Your instructions:
Since only the words are wanted, reproduce every entry exactly and leave the images behind.
- Opening Delimiter -
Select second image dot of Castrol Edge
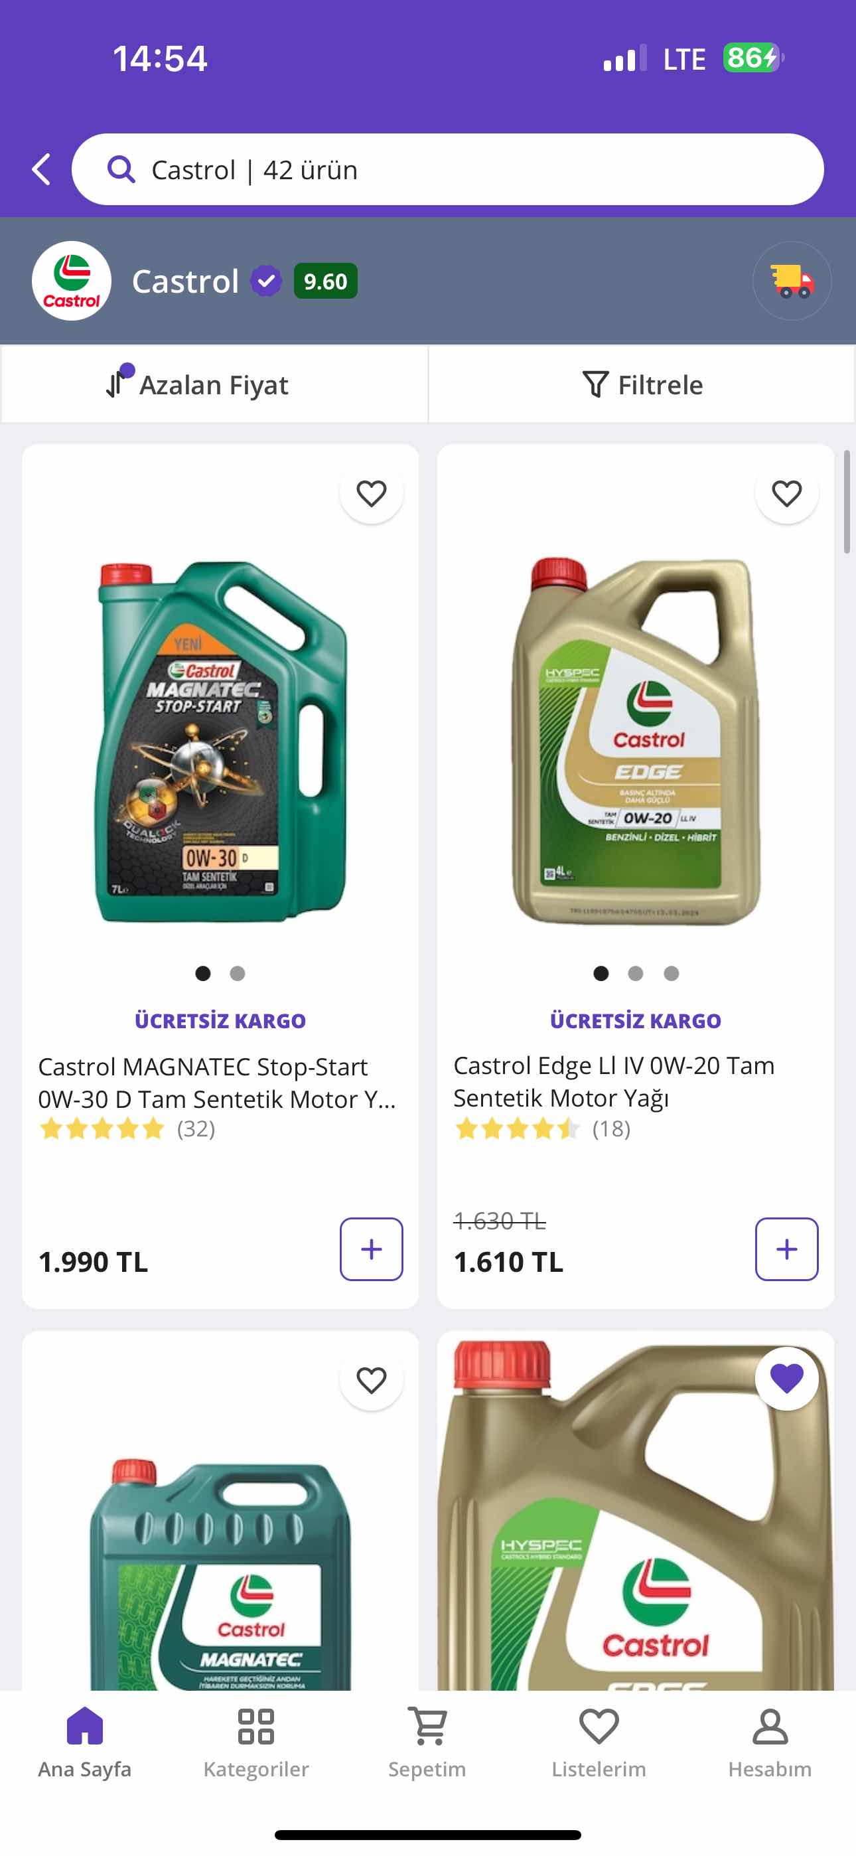Viewport: 856px width, 1856px height. pyautogui.click(x=635, y=973)
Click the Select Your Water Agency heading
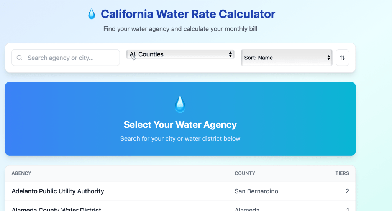 click(x=180, y=125)
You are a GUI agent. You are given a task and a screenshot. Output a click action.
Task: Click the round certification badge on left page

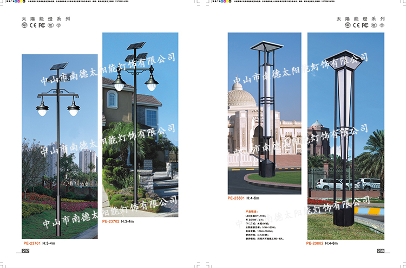tap(24, 25)

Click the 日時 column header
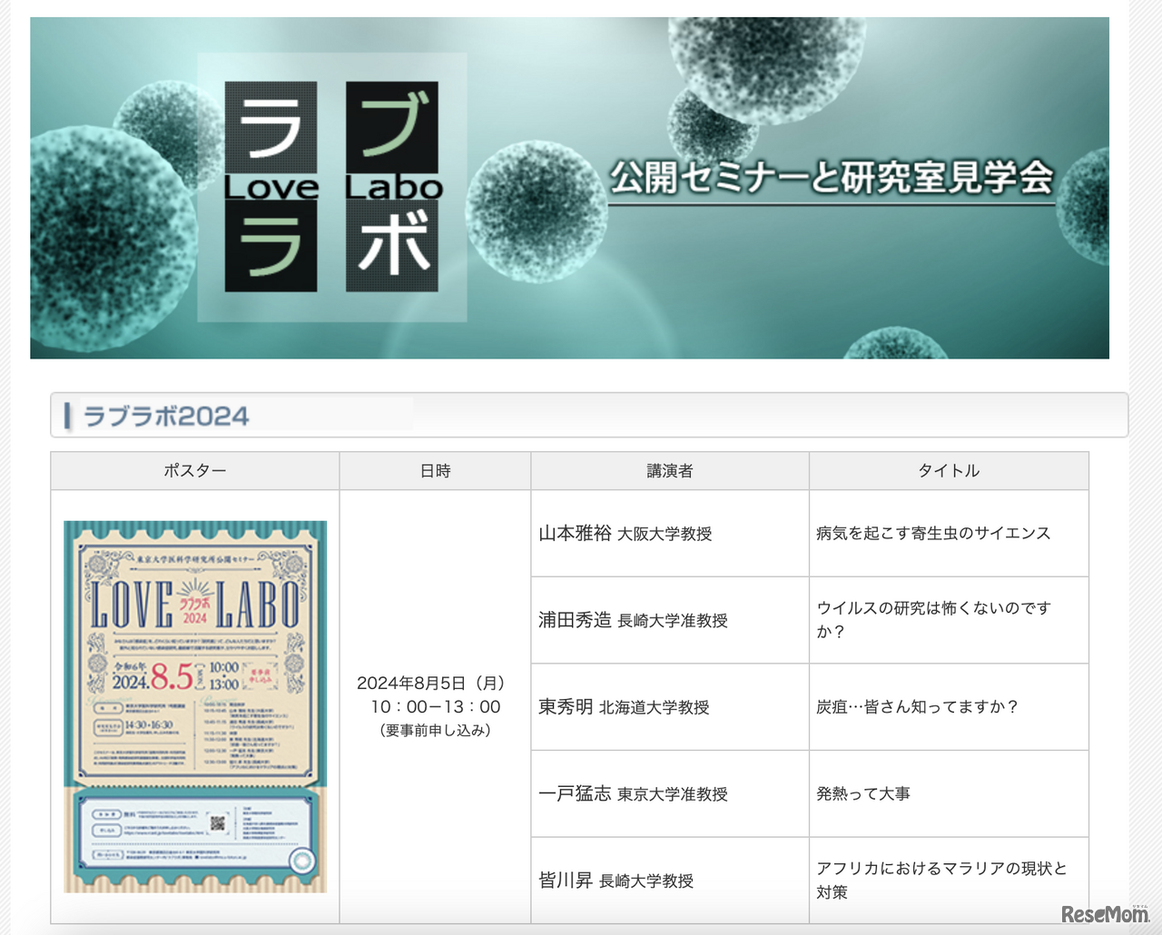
- Closing Delimiter -
Answer to this problem:
Select second image dot of Castrol Edge
Viewport: 856px width, 1856px height. pyautogui.click(x=635, y=973)
Click the Select Your Water Agency heading
 click(x=180, y=125)
You are a GUI agent. You are given a task and a screenshot. Output a click action.
Task: Click the round certification badge on left page

tap(24, 25)

Click the 日時 column header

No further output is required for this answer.